As a first step, I've improved the text in the help dialogue to be more clear and link to the blog post + intro video more prominently. Maybe a next step would be making the actual help link itself (it's a small question mark next to Your <project> Fork Queue) more visible.

Also we could detect if it was your first time using the Fork Queue and offer help - that seems to be a popular idiom for web apps these days.

Perhaps in the future we can even offer a first class merge tool as the author suggests, but for now I've been extremely happy with how the Fork Queue compliments (but doesn't replace) my offline workflow.

rjbs · on May 16, 2009

That all sounds like good stuff. A lot of people -- and in this case, I do mean highly technical users -- think that the Fork Queue is a fantastic place to see what's going on and merge it as if it was a "real" merge. I always thought this seemed nuts, and now I'm glad to see that it's not the intended use.

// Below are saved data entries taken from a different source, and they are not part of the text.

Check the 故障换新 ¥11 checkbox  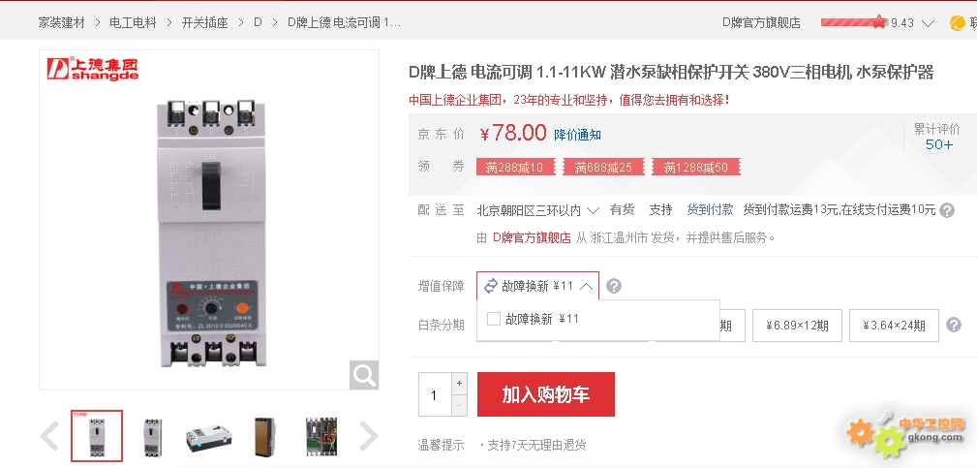coord(494,319)
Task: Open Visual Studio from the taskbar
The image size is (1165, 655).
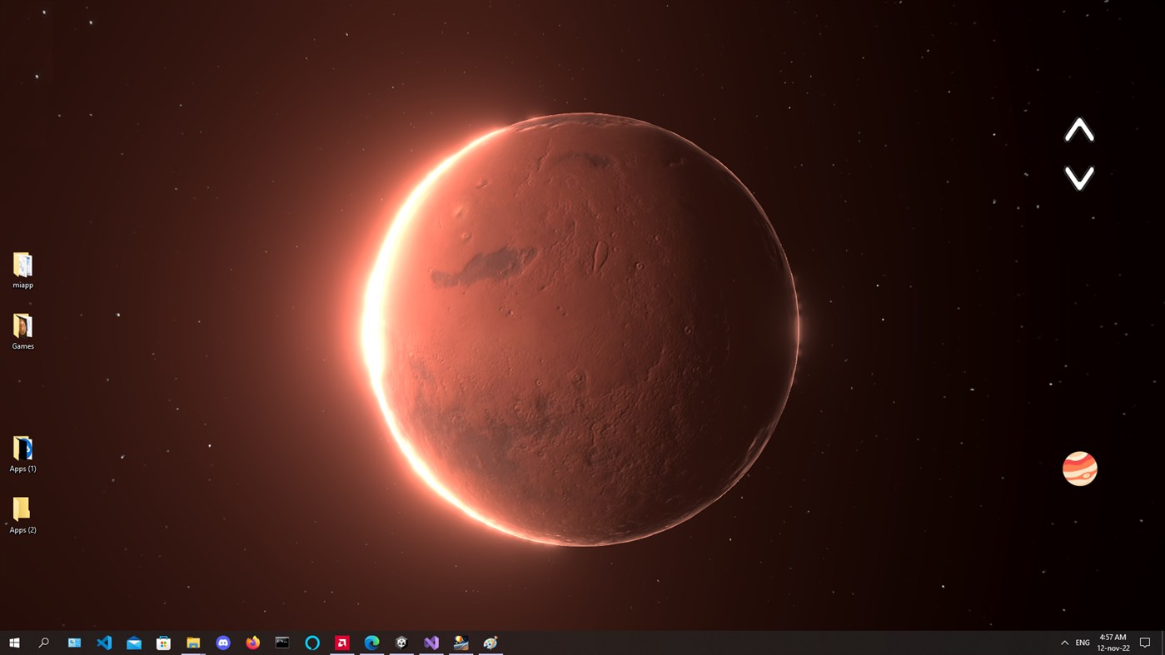Action: pyautogui.click(x=431, y=642)
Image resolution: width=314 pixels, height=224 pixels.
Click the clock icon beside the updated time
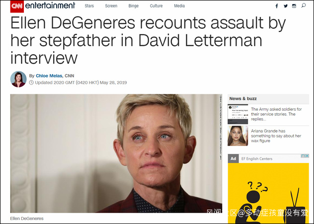(31, 82)
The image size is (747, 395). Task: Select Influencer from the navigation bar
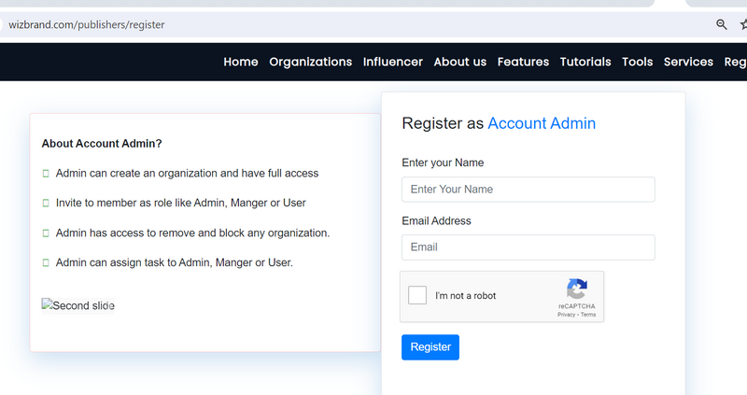pos(392,62)
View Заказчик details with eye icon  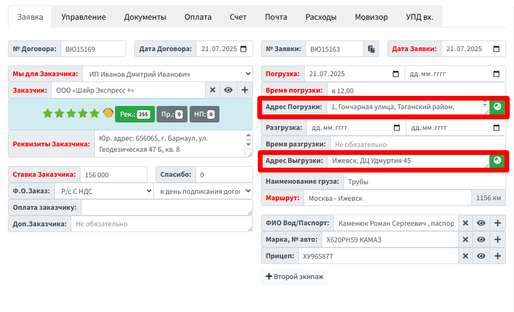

Personally, I never visit the fork queue, and instead use the network diagram -- which really is the bee's knees. Can you imagine clicking on a head and saying, "merge this?" I can. That would be awesome.

swombat · on May 16, 2009

Seems to me that the title of this article is a bit exaggerated.

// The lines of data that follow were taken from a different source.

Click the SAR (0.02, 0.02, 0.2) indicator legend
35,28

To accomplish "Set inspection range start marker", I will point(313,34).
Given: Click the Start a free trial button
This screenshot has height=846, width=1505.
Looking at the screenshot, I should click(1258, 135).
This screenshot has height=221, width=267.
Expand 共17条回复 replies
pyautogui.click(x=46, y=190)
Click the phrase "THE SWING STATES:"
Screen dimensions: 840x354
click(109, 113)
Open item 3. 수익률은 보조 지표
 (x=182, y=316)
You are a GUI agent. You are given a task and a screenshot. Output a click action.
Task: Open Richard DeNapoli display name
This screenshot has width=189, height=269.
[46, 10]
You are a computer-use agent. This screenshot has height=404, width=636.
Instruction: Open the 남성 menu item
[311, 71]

The author should have titled it "I think Github should use pulling/merging instead of cherry-picking when dealing with forks". Of course, that would probably not have been voted to #1 on HN.

FooBarWidget · on May 16, 2009

I think the choice of cherry-picking over pulling/merging is the right one. Often I do not want to pull in all changes but only specific changes that I approve. Cherry-picking is perfect for this.

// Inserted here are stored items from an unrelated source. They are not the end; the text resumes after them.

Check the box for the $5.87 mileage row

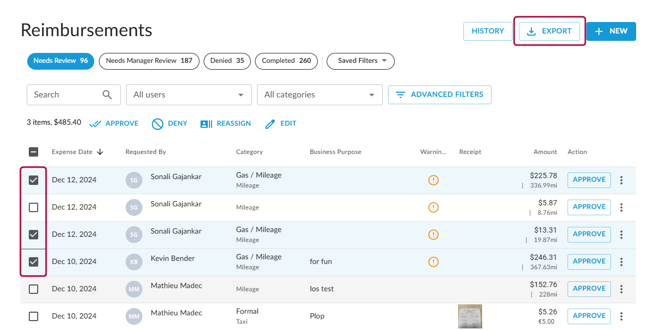[x=34, y=207]
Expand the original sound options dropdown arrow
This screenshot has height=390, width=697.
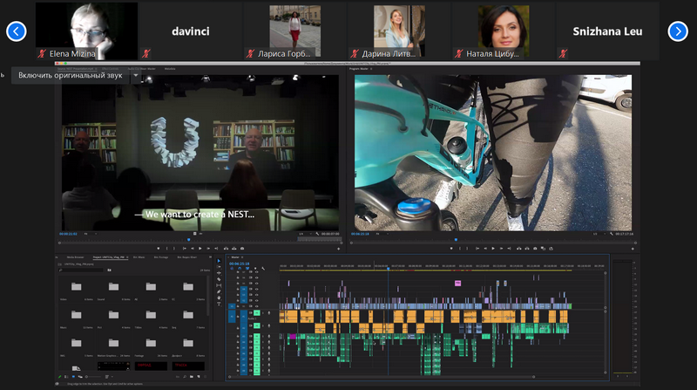click(x=136, y=76)
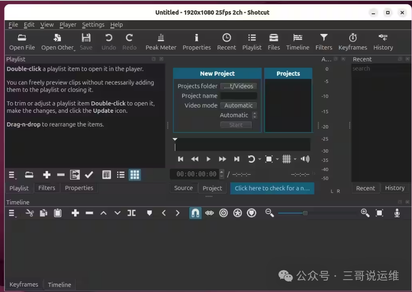Click the timeline zoom to fit icon
The image size is (412, 292).
tap(379, 213)
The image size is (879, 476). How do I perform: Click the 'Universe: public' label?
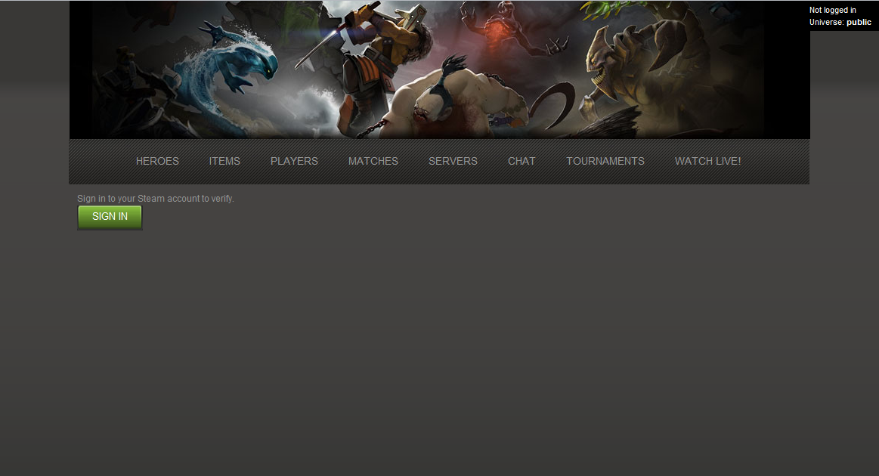click(840, 23)
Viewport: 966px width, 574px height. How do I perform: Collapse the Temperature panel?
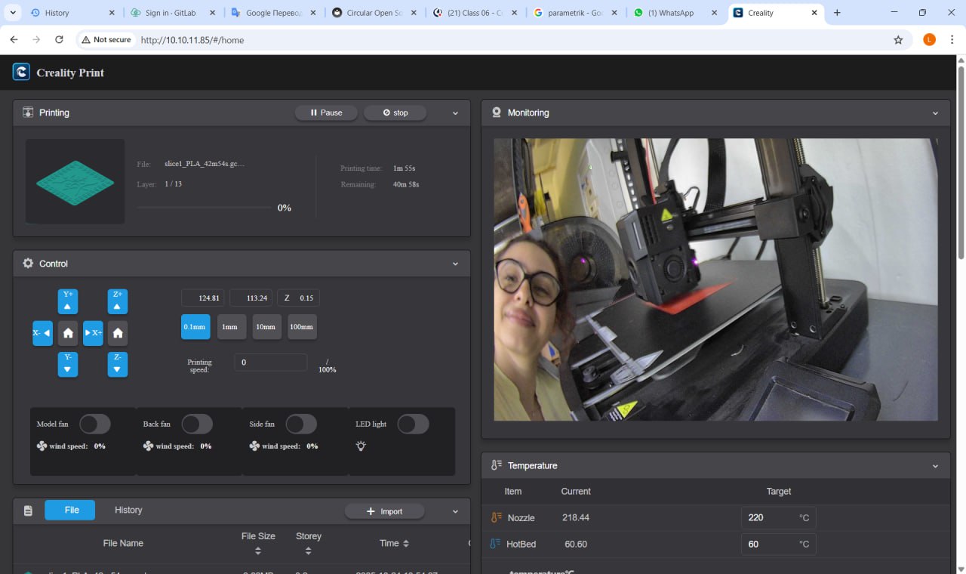click(935, 467)
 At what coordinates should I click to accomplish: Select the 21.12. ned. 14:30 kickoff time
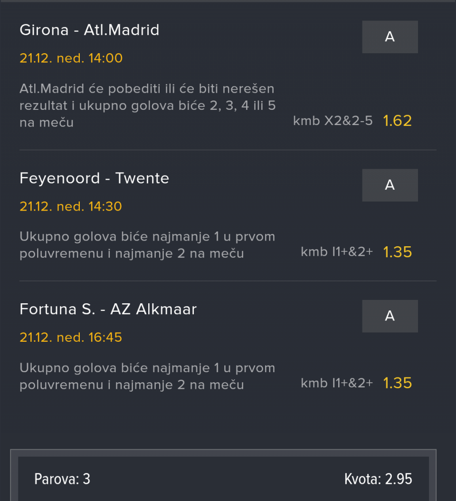point(71,206)
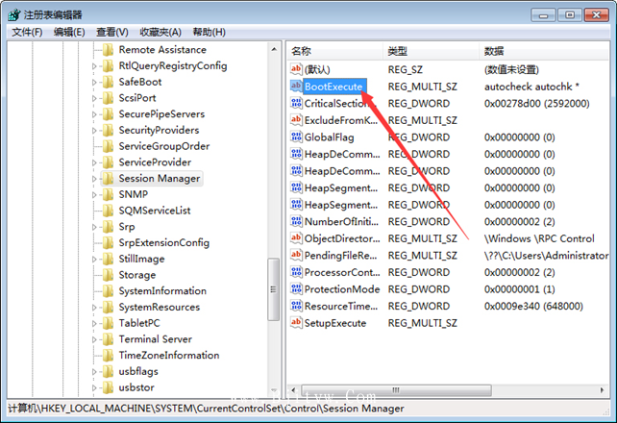
Task: Expand the SNMP tree node
Action: click(95, 194)
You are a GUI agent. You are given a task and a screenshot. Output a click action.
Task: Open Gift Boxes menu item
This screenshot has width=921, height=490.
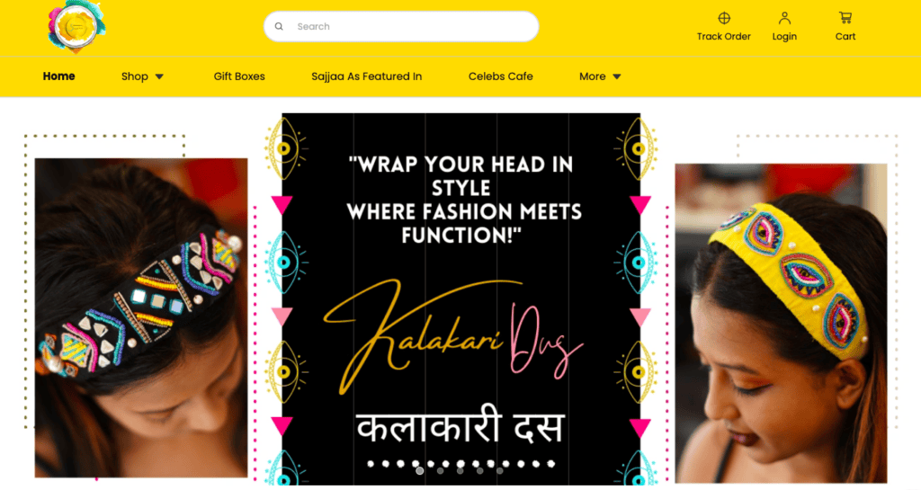click(239, 76)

jrockway · on May 16, 2009

The problem is not that you are cherry-picking, but rather that github adds a "Signed-off-by" to the commit log. That is what breaks fast-forwarding.

However, "git pull" is smart enough to fix this, so it is not actually a problem.

See: http://blog.woobling.org/2009/05/githubs-fork-queue.html (notably the comments).

davidw · on May 16, 2009

I'm new to git. Can you/someone explain a bit further the advantages and disadvantages of both, and what they mean in terms of how things are actually set up in git? Articles like this make me wary of a tool that looks like it involves far too much fiddling and not enough "just working".

jemmons · on May 16, 2009

You mean the difference between a pull and a cherry-pick? I've been a user of git for a year now and this is my understanding:

git pull is just a synonym for two commands: git fetch and git merge. git fetch gets a copy of the remote branch you specify, git merge merges that branch into your local one.

For the sake of this conversation we're mostly interested in git merge. The primary function of git merge (in this context) is to create a new commit with your local head and the head of the remote branch you just fetched as its parents.

git cherry-pick is different. Instead of creating a commit with two other commits as a parent, it creates a commit with just your local head as its parent. So a cherry-pick doesn't bring two branches together. It just extends your local branch by one more node.

"Well," I suppose the OP is arguing, "If the point is to take a remote's code and merge it with mine, why would I ever want to pop those changes on top of my own branch, extending it, instead of making a nice tidy commit that merges both branches?"

The answer is sometimes (especially when you're working on public projects with anonymous contributers), you don't want all of the changes in a remote branch. You only want some of them. Just the good ones.

In those cases, you can't create a commit with the remote head as one of the parents because that would tell git that all of that branch's changes should be merged in, and that's not what you want. What you really want is a ways to rebase just one or two commits from the remote branch onto your local branch.

And that is exactly what cherry-pick does. It lets you specify a single commit, then rebases that commit on top of your local branch, extending it.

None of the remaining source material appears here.